NYドリルを担う新鋭たち

NYドリルを取り巻く現状

ニューヨーク・ドリルはシカゴ・ドリルから枝分かれしたジャンルだ。圧倒的影響力を持っていたシカゴ・ドリルは、時が経つにつれてギャング絡みの問題に悩まされ、そうした偏見はニューヨークにも引き継がれた。だが、ドリルは常にそれ以上のものを内包していた。チーフ・キーフ、リル・ダーク、G Herbo、故ポップ・スモークらは、一般のファンをドリルのサウンドへ導き、クロスオーバーのスターとなった。DJ L、808Melo、そして現在のCobainなど、このジャンルを代表するプロデューサーはドリルの可能性を押し広げ、しかるべき後押しがあればヒットする可能性を秘めた音風景をつむぎだした。

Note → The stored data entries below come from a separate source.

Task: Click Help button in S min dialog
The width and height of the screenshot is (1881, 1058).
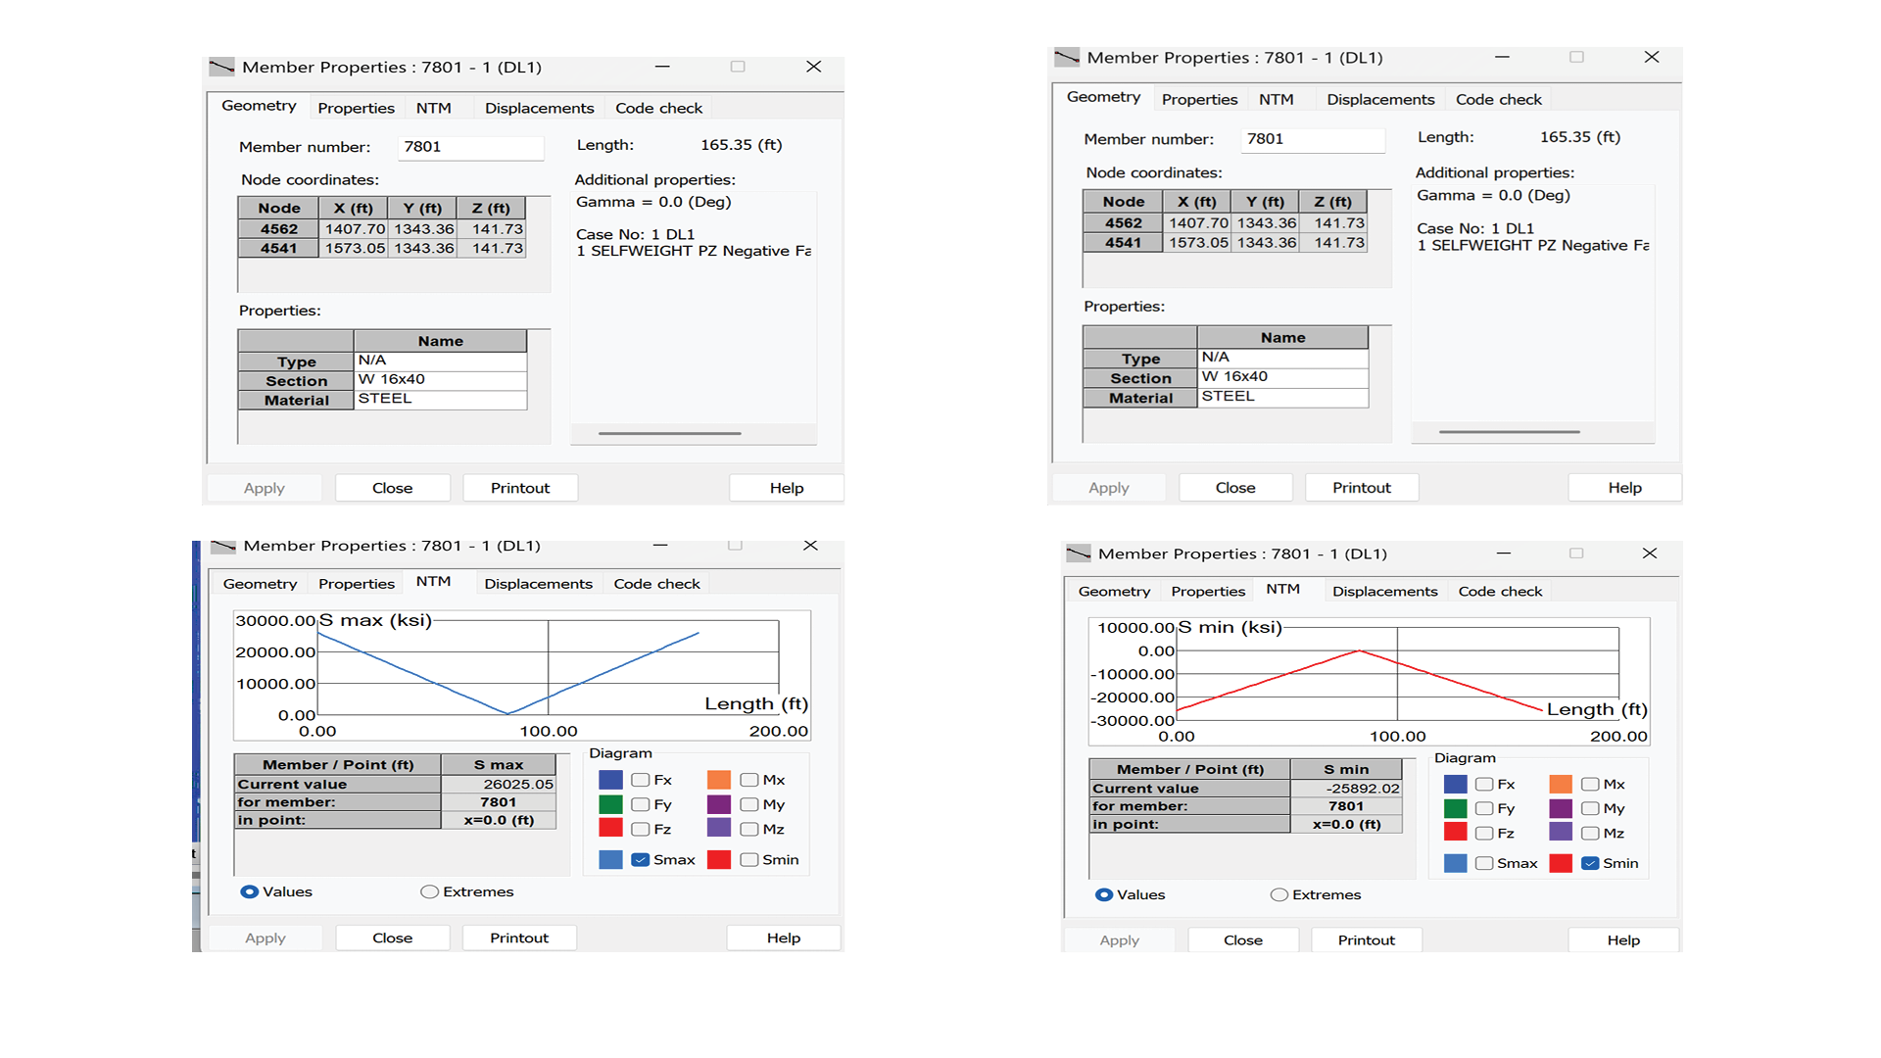Action: click(x=1623, y=939)
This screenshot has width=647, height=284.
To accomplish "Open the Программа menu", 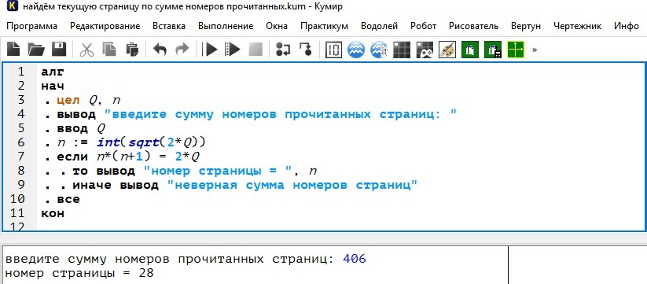I will (x=31, y=27).
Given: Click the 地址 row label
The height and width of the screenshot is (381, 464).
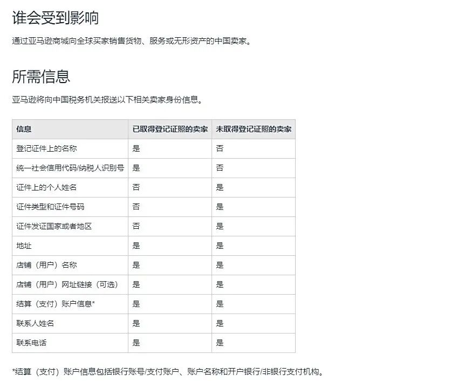Looking at the screenshot, I should pos(24,246).
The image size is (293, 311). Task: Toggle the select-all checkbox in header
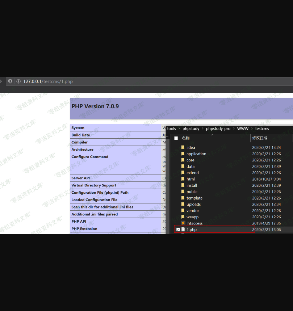pos(176,138)
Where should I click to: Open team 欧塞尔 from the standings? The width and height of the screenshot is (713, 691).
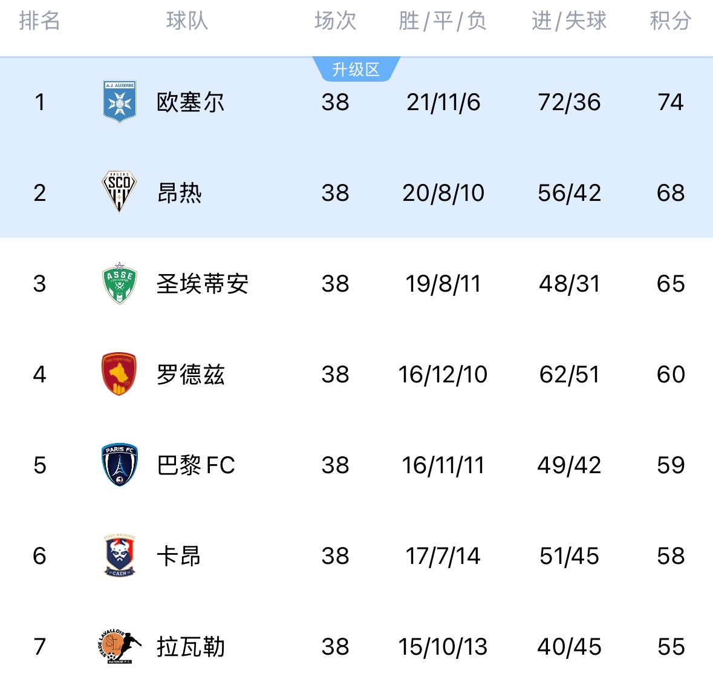(190, 102)
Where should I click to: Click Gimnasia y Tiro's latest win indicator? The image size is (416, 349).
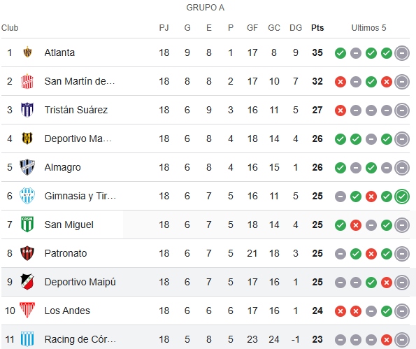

これまで警察当局は、主にショウを中止させるなどして、新進気鋭のドリル・アーティストに見えない壁を作ってきた。シカゴのリル・ダークやニューヨークのSheff Gを筆頭に、実に多くのアーティストが地元警察に目を付けられ、街にあいつらがやってくるぞと他の部署からも警戒された。2019年のRolling Loudフェスティバルの際には、ニューヨーク警察が「公共の安全上の懸念」を理由に5人のラッパーを検挙した。今年に入ってからも、ニューヨーク市のエリック・アダムス市長がドリルの暴力的なテーマを「危険」とみなし、ドリルシーンの取り締まりを検討していると公言(だがもともとパーティ好きのアダムス市長は、あるイベントでドリルに合わせて少なくとも数回は首を振っていた)。

この日のヘッドライナーだったCobainのセットでは、ロング・アイランドのラッパーSwoosh Godがステージに登場。ちょうどChowとCobainが、ジャージークラブの荒々しいキックドラムにドリムを融合した「Orgasm」を演奏している時だった。最終的に、Swooshはステージ上でMC仲間のMali Smithとダンス対決をする羽目になった。ヒップホップの歴史に精通している人なら誰でも、ブレイクダンスとヒップホップが暴力に代わるはけ口として生まれたことを知っている。あれから50年が経過し、同じような経済格差が襲うなか、またもや若い世代が音楽に希望を見出している。時に醜い現実を反映しつつも、自分たちの日常のサウンドトラックとなるような音楽に。禁止したがる理由が一体どこにあるだろう?

Cobainの底なしのサンプリングのセンスと、Swoosh Godのクラブ仕込みの感性は、ドリルの可能性を改めて実感させる。2人はあくまでも氷山の一角で、新たな形式へとシフトするドリルの興味深い事例はまだまだたくさんある。お役所制度や官僚主義、人種差別の弊害に埋もれながらもなお光を見出し、その過程で古き良きアメリカーナの甘い汁を覆してみせるアーティスト集団のほんの一例に過ぎないのだ。